Conviction and punishment in Sweden for buying sex, 1999-2009

Back in March people in Canada contacted me to ask about Gunilla Ekberg’s claim, in talks given there, that there have been 3500 men found guilty under the Swedish law against buying sex (sexköpslagen) since it was passed in 1999. Why would Ekberg make a mistake about something that can be verified on the website of the Swedish National Council for Crime Prevention (BRÅ)? The total is 757 over eleven years.

Until recently, the maximum penalty for those convicted of buying sex was six months in jail or a rather small fine. No one was ever jailed, as far as I can tell; jail-time is not mandated when penalties are minor. Therefore, the nearly unanimous vote in the Swedish parliament last month was about making it possible for a convicted person to go to jail, as a year-penalty pushes the crime upwards in importance. Perhaps one could say, then, that this apparently fierce vote was more about making the original 1999 law more coherent: if you seriously believe something is a crime, then you don’t want it to be never punished. If you see what I mean.

Numbers of convictions for buying sex in Sweden by year, 1999-2009

Source: BRÅ

Is this a large or small number of convictions? How many men were detained by the police but the case dropped? That information isn’t available. Activists and scholars tend to focus on the law’s rhetoric and presumptions, but it is never easy to put such a law into practice. Consider the document BRÅ published in 1999 on the subject of these difficulties from a policing point of view:

Evidential difficulties are the most common reason for the discontinuation of police investigations into suspected offences of this type. The most difficult thing to prove has been that the parties have entered into an agreement that sexual services will be provided in exchange for payment. It is an offence without a complainant and even though the prostitutes are obliged to give evidence, this obligation is limited since they are not obliged to reveal that they have themselves participated in an act of prostitution. Even if the prostitutes might consider giving evidence about the incident, it has been deemed difficult to reach them to obtain their co-operation in investigations since they often have no fixed address or telephone number.

▶ Short task:
Reproduce the passage of the post on Swedish convictions for buying sex starting with "Conviction and punishment" and going on through "over eleven years.". The data after this is separate material and isn't part of the post on Swedish convictions for buying sex.

▶ Data listing:

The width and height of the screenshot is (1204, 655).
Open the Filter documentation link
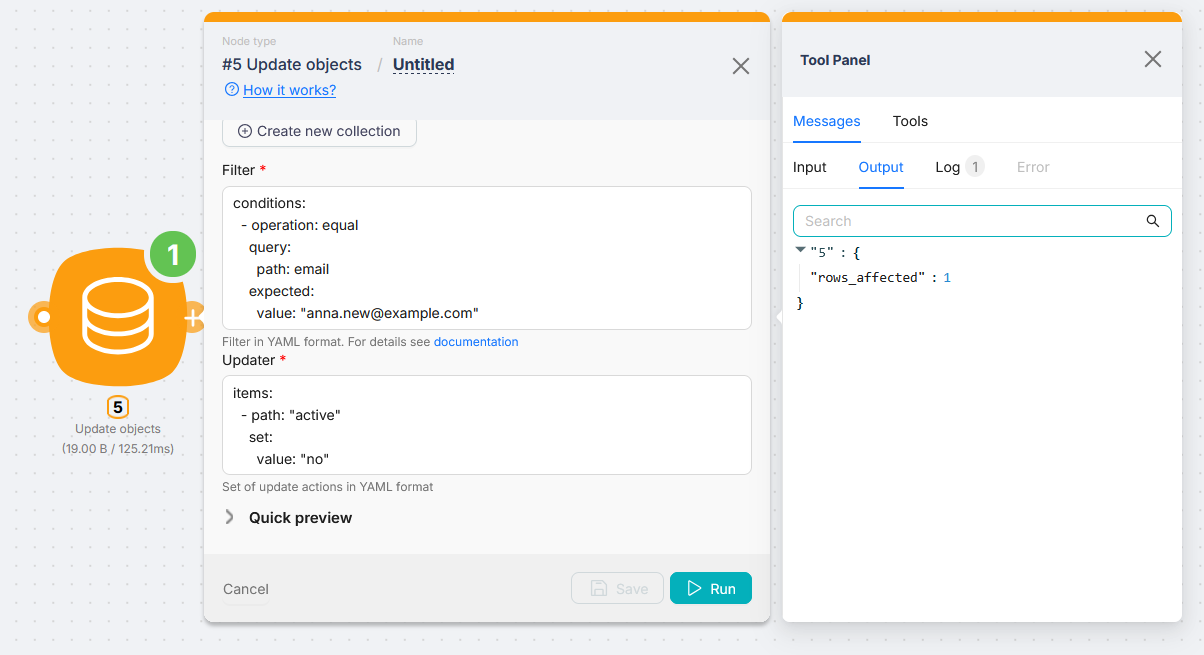pos(476,341)
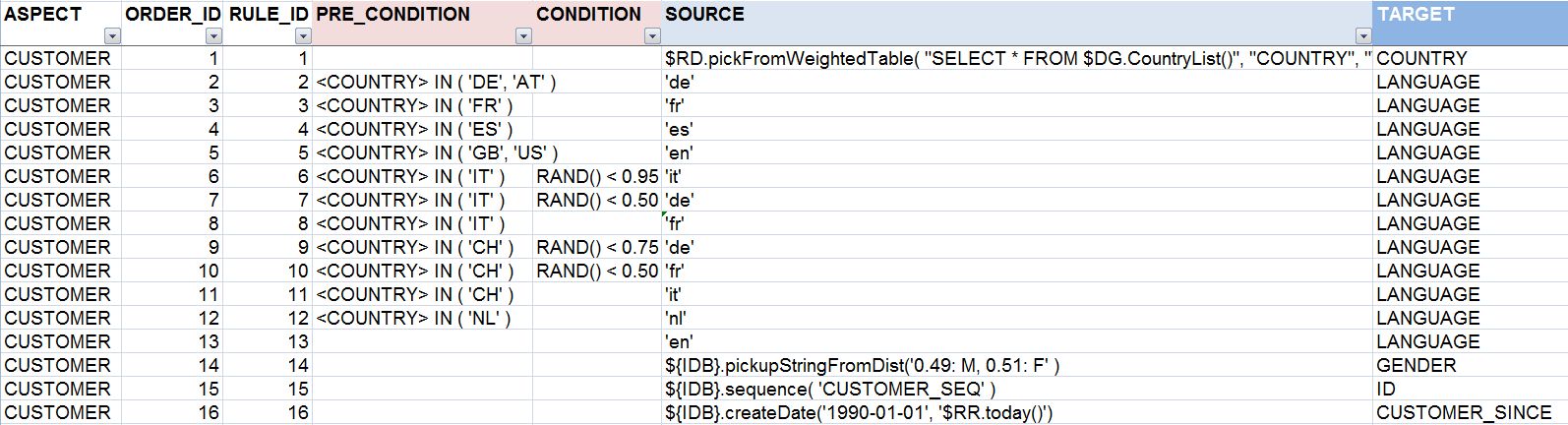The height and width of the screenshot is (425, 1568).
Task: Select the 'nl' source cell
Action: coord(1017,318)
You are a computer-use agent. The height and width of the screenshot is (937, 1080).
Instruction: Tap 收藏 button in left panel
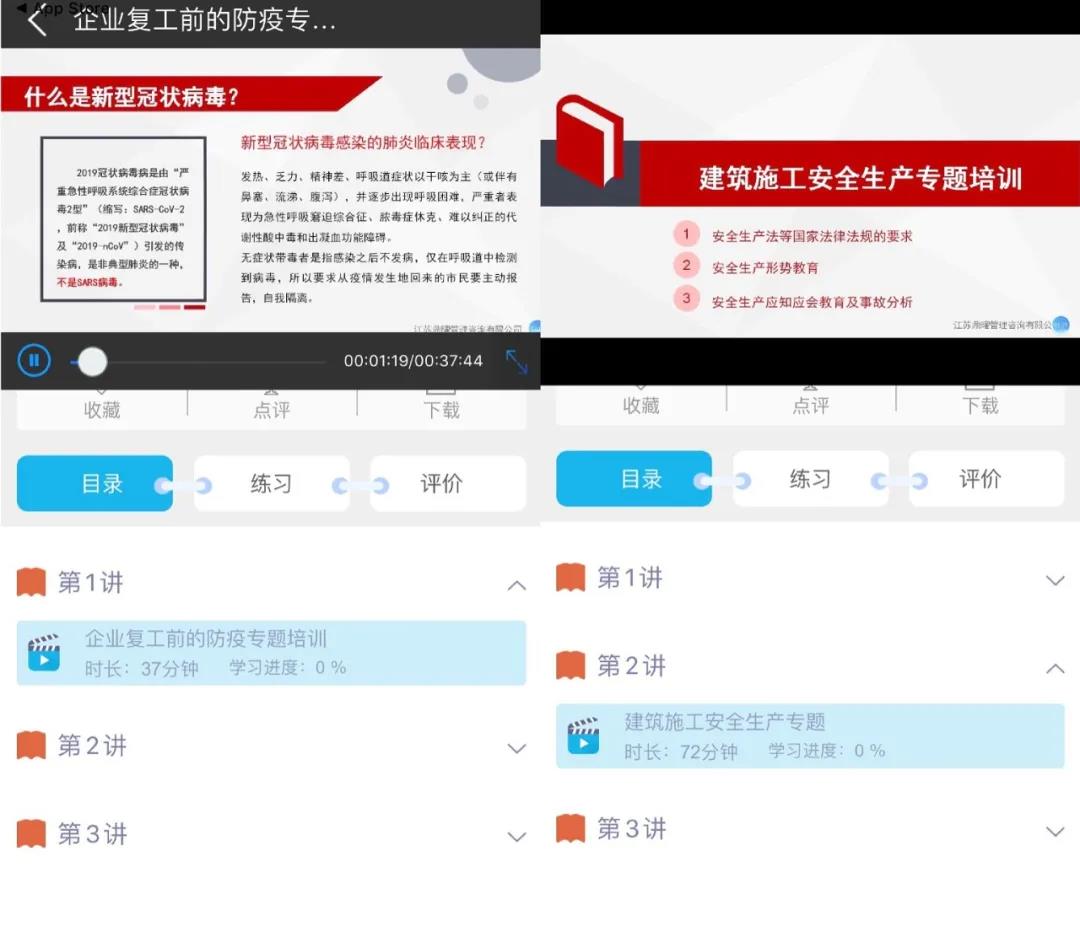pos(102,407)
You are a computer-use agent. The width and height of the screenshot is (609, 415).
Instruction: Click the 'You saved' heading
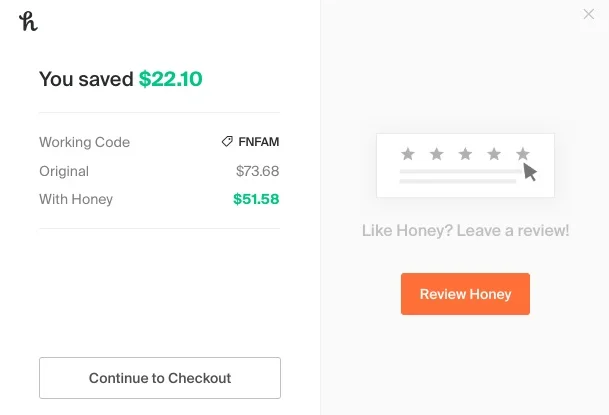click(x=86, y=79)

▶ Written answer:
Conviction and punishment in Sweden for buying sex, 1999-2009

Back in March people in Canada contacted me to ask about Gunilla Ekberg’s claim, in talks given there, that there have been 3500 men found guilty under the Swedish law against buying sex (sexköpslagen) since it was passed in 1999. Why would Ekberg make a mistake about something that can be verified on the website of the Swedish National Council for Crime Prevention (BRÅ)? The total is 757 over eleven years.